Grade school wins improvement honor


Special education students in Haines Elementary School have improved test scores by 30 percent in the past two years, netting the Haines Borough School District a statewide award.

The state Department of Education named the Haines school and Delta Elementary School as “National Title 1 Distinguished Schools.” Haines was one of 10 schools statewide nominated for the honor, winning a category for “closing the achievement gap.”

District scores show special education students steadily improved language arts skills from 49 percent proficiency in school year 2008-9 to 71 percent in 2011-12. In mathematics, the same students improved from 46 percent proficiency in 2008-9 to 65 percent in 2011-12.

Scores in 2008 that were just above the state average for students with disabilities last year climbed to 20 points above the state average, according to district figures.

“It’s spectacular. They’re looking to see if there’s a trend in improvement,” said superintendent Michael Byer.

Title 1 schools receive federal funds to support programs that supplement instruction to meet the educational needs of low-achieving students in high-poverty schools. There are 275 Title 1 schools statewide.

Byer attributed the award to recent efforts by the district to identify students who are struggling and get them help.

An assessment program launched two years ago helps the district teach to students’ weaknesses, he said. “We can tailor-make and design an intervention program for a student,” he said.

Barbara Pardee, the district’s Title 1 coordinator, said that starting five years ago, the district cast a broader net to find students in need of help and reached them at younger ages. The district uses teams of teachers and trained aides to zero in areas of difficulty and provide programs struggling students need, she said.

“We can tell where the weaknesses are and we can go for more intervention. We now have those kinds of tools,” Pardee said.

Catching struggling students in the school’s lower grades also keep them out of special education programs, Byer said. “Kids get funneled into special ed. early on. If you can help children early on get up to grade level, it can likely mean they don’t have to go to special ed.”

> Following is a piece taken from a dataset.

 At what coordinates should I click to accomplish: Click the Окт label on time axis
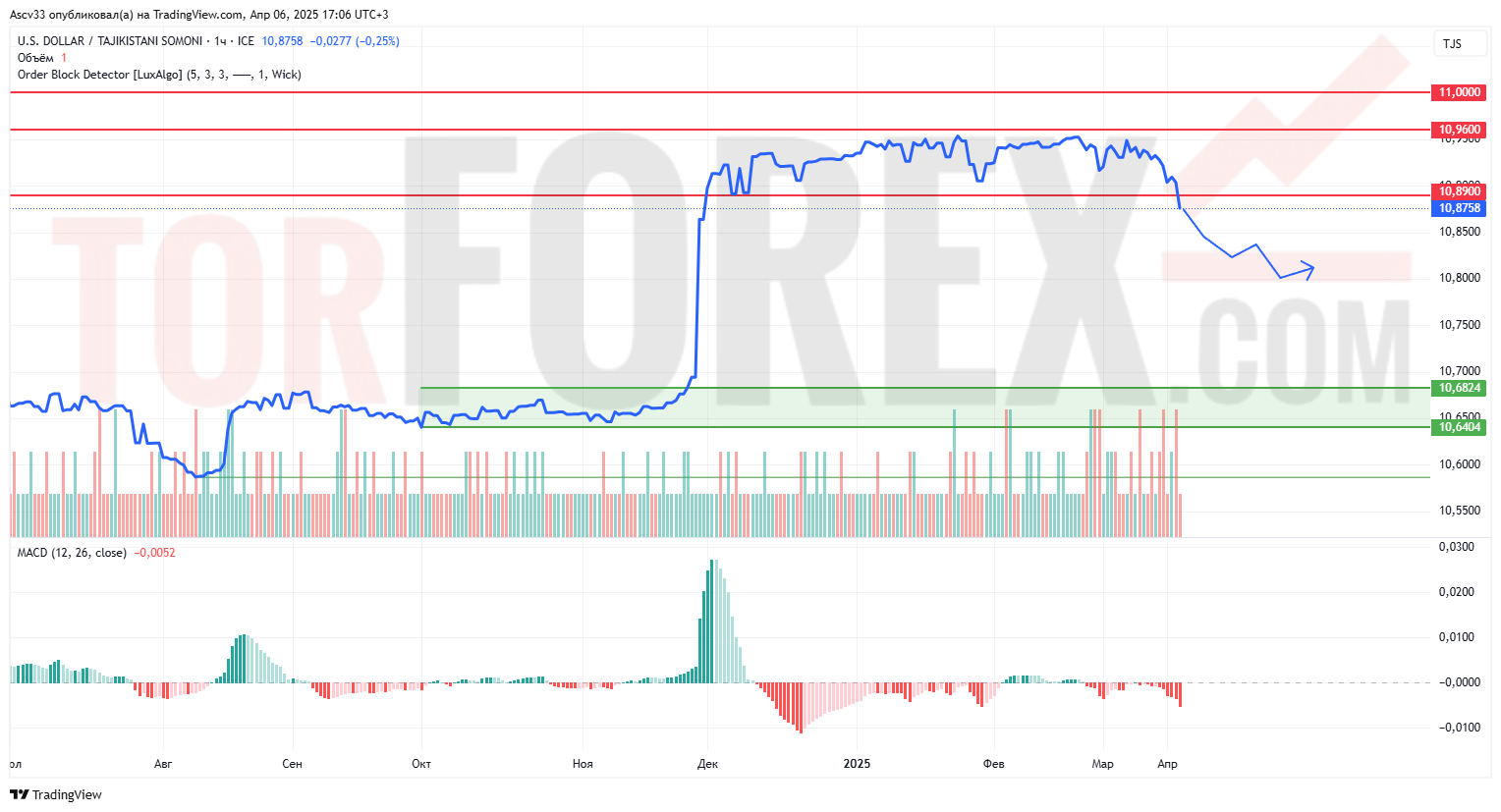pyautogui.click(x=421, y=764)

For winning the honor, two representatives of Haines Elementary School will represent Alaska at the National Title I Conference Jan. 21-24 in Nashville, Tenn.

Haines Elementary serves 180 students in grades K-8. About half of all students qualify for free or reduced-price lunches and one quarter of students are Native. More than 90 percent of its students are proficient or advanced in reading and writing and nearly 85 percent area proficient or advanced in mathematics, according to the award press release.